Le contexte politique de la torture : une analyse socio-psychologique
31-03-2005 Article, Revue internationale de la Croix-Rouge, 857, de Herbert C. Kelman
(texte en anglais) - Les actes de torture sont conceptualisés comme des « crimes d’obéissance » qui sont inévitablement liés à des crimes commis aux échelons les plus élevés de la hiérarchie, c'est à dire au stade de l’édiction des ordres, de l’élaboration des politiques et de l’instauration d’une atmosphère propice à des actes de torture.
Par ailleurs, l’existence d’un appareil élaboré et puissant chargé de protéger la sécurité de l’État peut, au macro-niveau, conduire au recrutement et à la formation de tortionnaires professionnels dans le cadre de cet appareil, et au micro-niveau, contribuer à la banalisation de la torture.

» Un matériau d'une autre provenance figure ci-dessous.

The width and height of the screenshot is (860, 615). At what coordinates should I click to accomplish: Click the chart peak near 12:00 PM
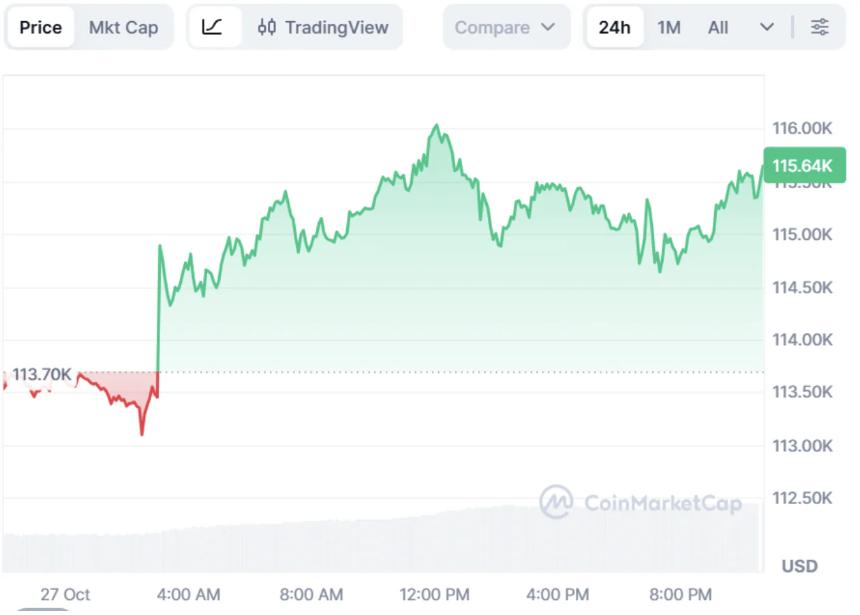tap(436, 126)
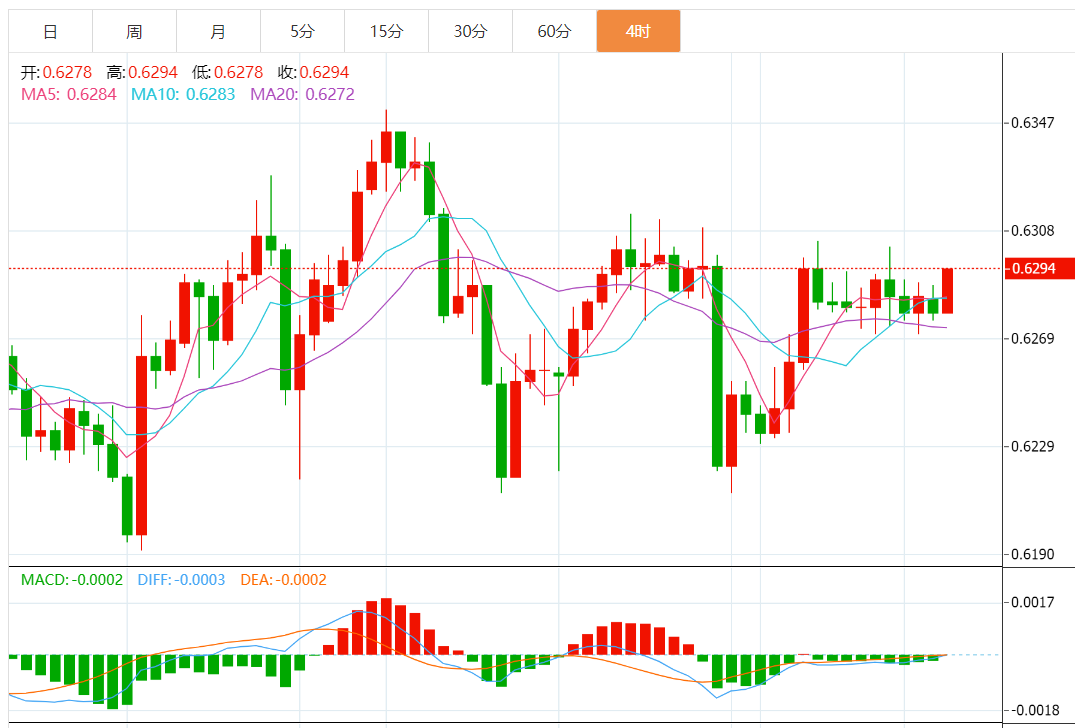
Task: Open the 月 (monthly) chart tab
Action: pos(218,32)
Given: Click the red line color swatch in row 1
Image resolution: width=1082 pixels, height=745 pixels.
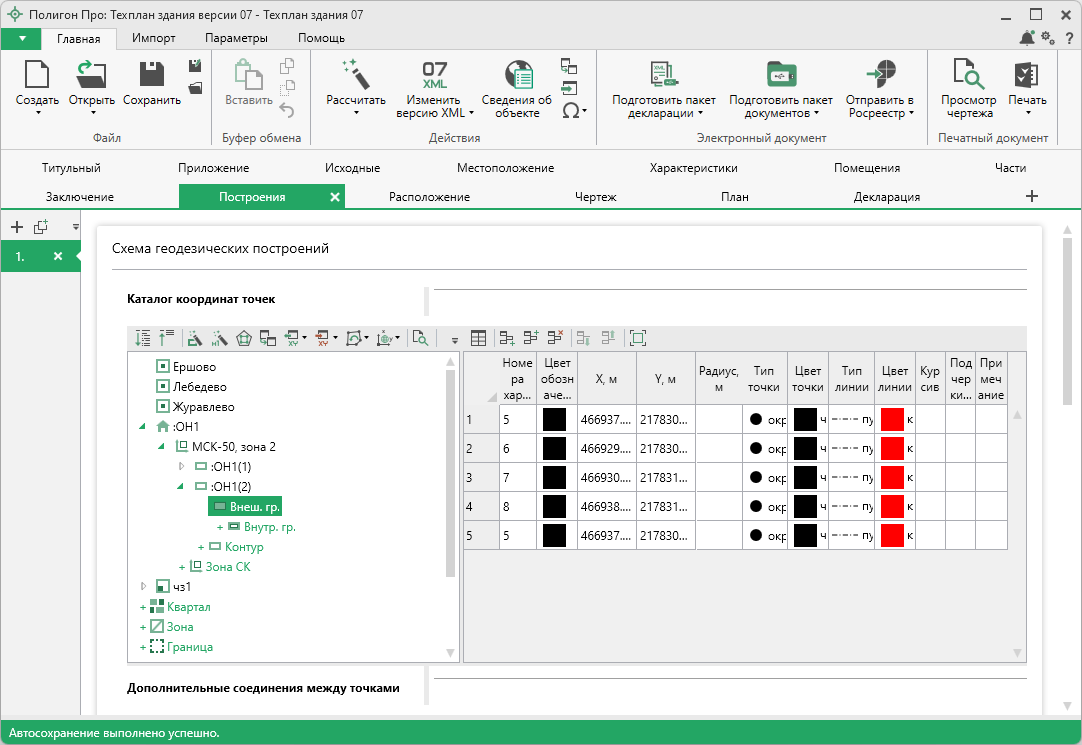Looking at the screenshot, I should 892,420.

Enfin, l’existence de groupes ethniques, religieux, politiques ou autres mécontents à l’intérieur (ou sous le contrôle) de l’État qui ne jouissent pas de tous les droits conférés aux citoyens peut, au macro-niveau, conduire à leur désignation en tant qu’ennemis de l’État et cibles appropriées d'actes de torture et, au micro-niveau, à leur déshumanisation.